Ce vaste remaniement a été approuvé par les autorités de tutelle, afin, justement, de dégager des économies... à terme. Comme le souligne Guy Vallet, « tous les projets envisagés sont en cours, nous n'avons pas pris une journée de retard dans les travaux, deux nouveaux bâtiments sont déjà ouverts, des lits qui avaient dû être fermés pour des raisons de sécurité et qui ont fait baisser notre activité de 1,5 % en 2004 ont pu être rouverts et nous amorçons une remontée d'activité de 3,5 % depuis le début de l'année ». Depuis son arrivée à Marseille, il y a trois ans, le directeur de l'AP-HM constate également une progression des activités purement universitaires « qui sont la principale raison d'être d'un CHU », mais qui étaient auparavant grignotées par des activités de médecine de proximité, plus importantes à Marseille que dans les autres CHU. A la suite de l'intégration dans le projet d'établissement d'un projet social débattu avec tous, il se félicite d'une baisse significative de l'absentéisme, qui, après avoir atteint des sommets, se cantonne actuellement dans « la bonne moyenne des CHU ». Enfin, d'autres postes de dépense, tels queles repas, ont déjà pu être limités (voir encadré).

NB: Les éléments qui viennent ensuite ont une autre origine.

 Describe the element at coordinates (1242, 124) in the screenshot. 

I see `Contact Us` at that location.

Malgré tout, sans la rallonge qui vient de tomber dans son escarcelle, « le fonctionnement même des hôpitaux de Marseille et le plan de travaux en cours étaient compromis, souligne Guy Vallet : les pouvoirs publics m'auraient demandé 40 millions d'économies, ce qui revenait à supprimer de 1 000 à 1 500 emplois. On n'a jamais vu un hôpital arriver à survivre avec une diminution de budget de 4 % ». Si le budget n'avait pu être voté, il aurait été transmis à la chambre régionale des comptes, laquelle a déjà sur les bras deux autres budgets « impossibles » d'hôpitaux de la région, refusés par leurs conseils d'administration, et voit donc avec soulagement s'éloigner cet énorme fardeau.

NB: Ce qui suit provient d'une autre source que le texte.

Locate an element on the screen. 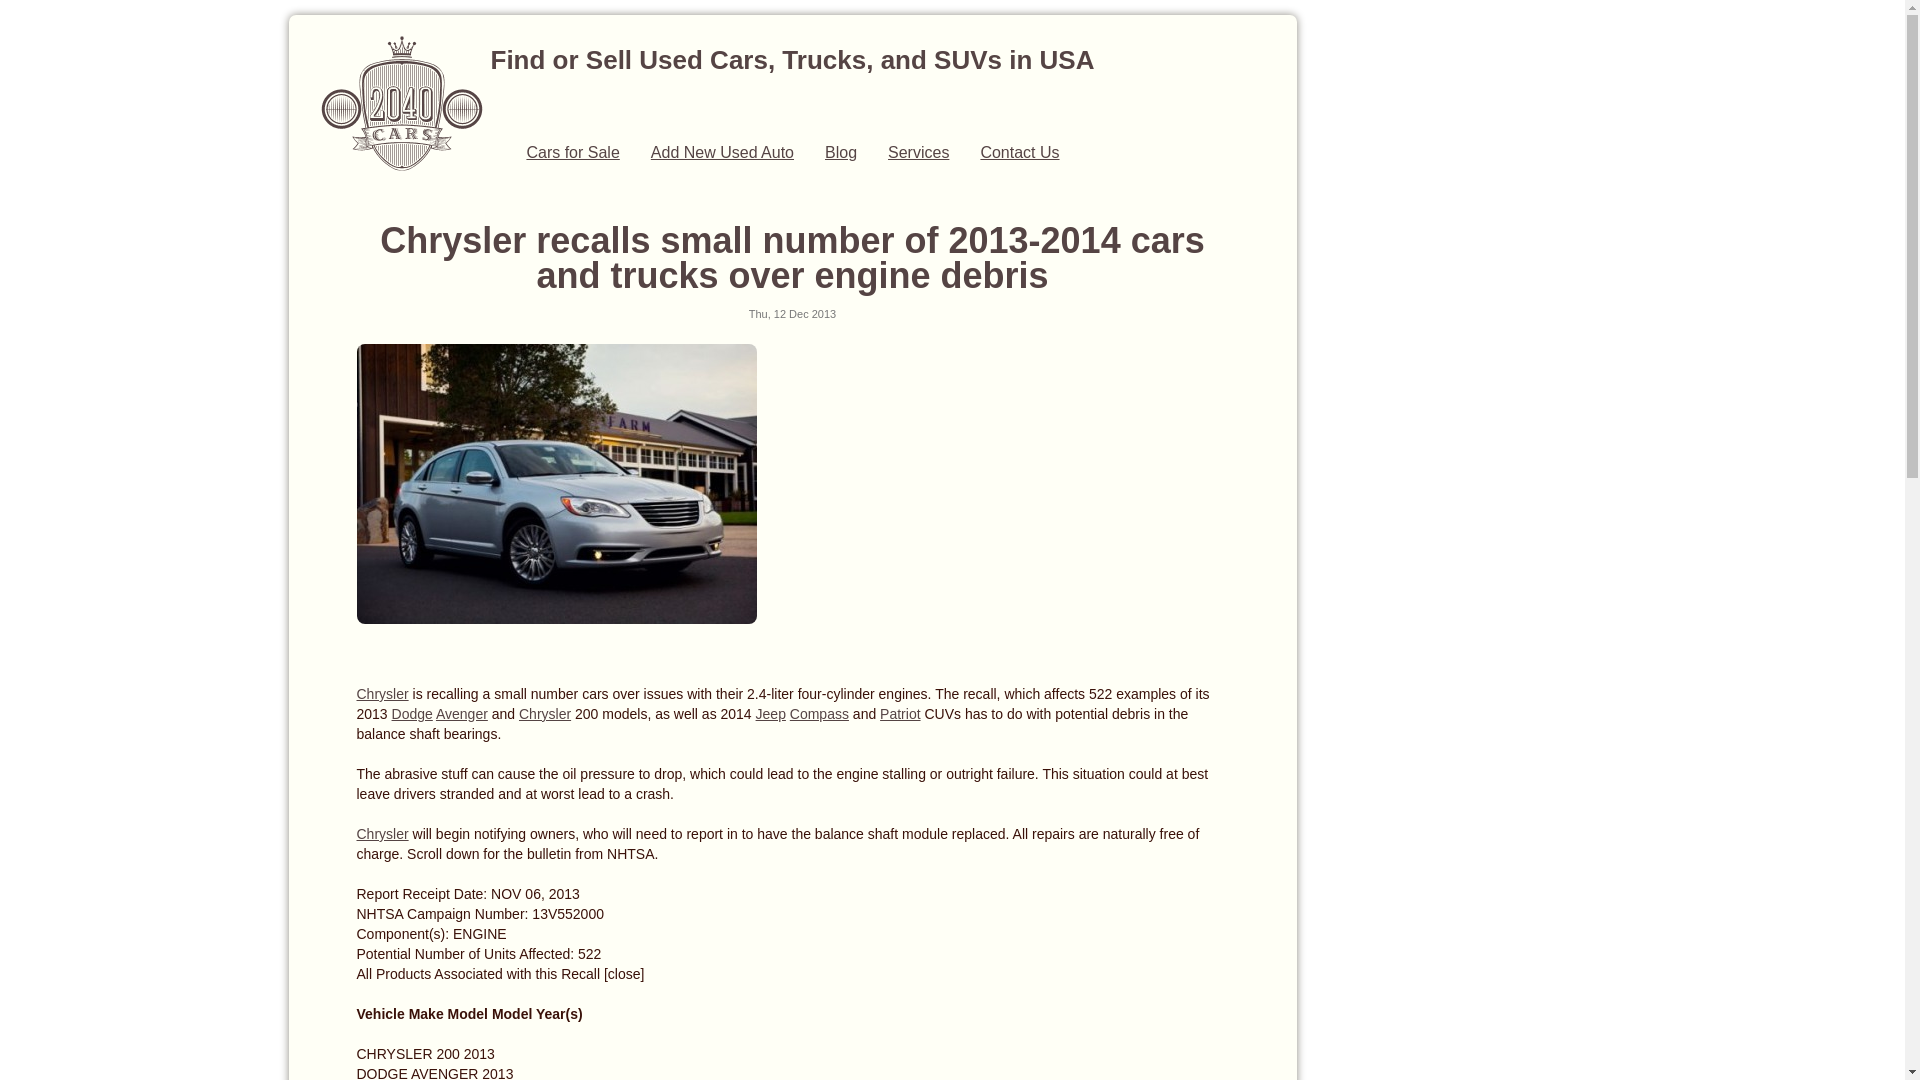  Chrysler is located at coordinates (382, 834).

Reste, bien sûr, encore un déficit de 25 millions. Outre les espoirs encore mis dans les réserves régionales et nationales, la direction de l'AP-HM compte sur la poursuite d'augmentation de son activité et sur l'Ondam (objectif national des dépenses d'assurance-maladie). « Nous allons essayer de passer les trois ou quatre prochaines années en terminant les travaux et, dès 2008-2009, nous toucherons les bénéfices de nos regroupements et serons alors plus efficients », affirme Guy Vallet.
Sept mille cinq cents repas informatisés
Alors que le service de diététique relevait auparavant à la main les menus des patients, ce sont désormais les infirmières - elles ont accepté difficilement cette nouvelle charge de travail - qui en assurent la saisie informatique. Manipulant déjà depuis quelques années un logiciel de « mise en lits », elles y ajoutent désormais à chaque arrivée de malade, et en cas de modification en cours d'hospitalisation, une grille sur le régime prescrit par le médecin (sans sel, sans sucre, allergies, etc.), notent le choix de petit déjeuner et d'un éventuel plateau d'accompagnant. La grille est aussitôt transmise au logiciel de gestion-nutrition Datameal auquel ont accès une cinquantaine de diététiciens qui établissent des « cartes-plateau » nominatives. Ils adaptent ainsi aux plats du jour les prises en charge particulières et y ajoutent, si besoin, des compléments alimentaires. Ces cartes sont transmises trois fois par jour à l'unité relais-cuisine de chacun des quatre sites hospitaliers marseillais qui dispose les produits sur les plateaux.
Cette adéquation entre repas et patients vise à maîtriser les coûts en limitant les erreurs et le gaspillage, tout en améliorant la qualité, comme le souligne le directeur de l'AP-HM qui estime avoir, grâce à ce système, réalisé 800 000 euros d'économie en 2004 pour un investissement de 170 000 euros. C'est aussi le moyen de permettre une traçabilité qui évite les détournements de livraisons de produits et de plateaux.
Pour l'ensemble de cette application, l'AP-HM est le premier établissement hospitalier à avoir été sélectionné pour le trophée des Entreprises et Sociétés, qui distingue chaque année les meilleures stratégies informatiques.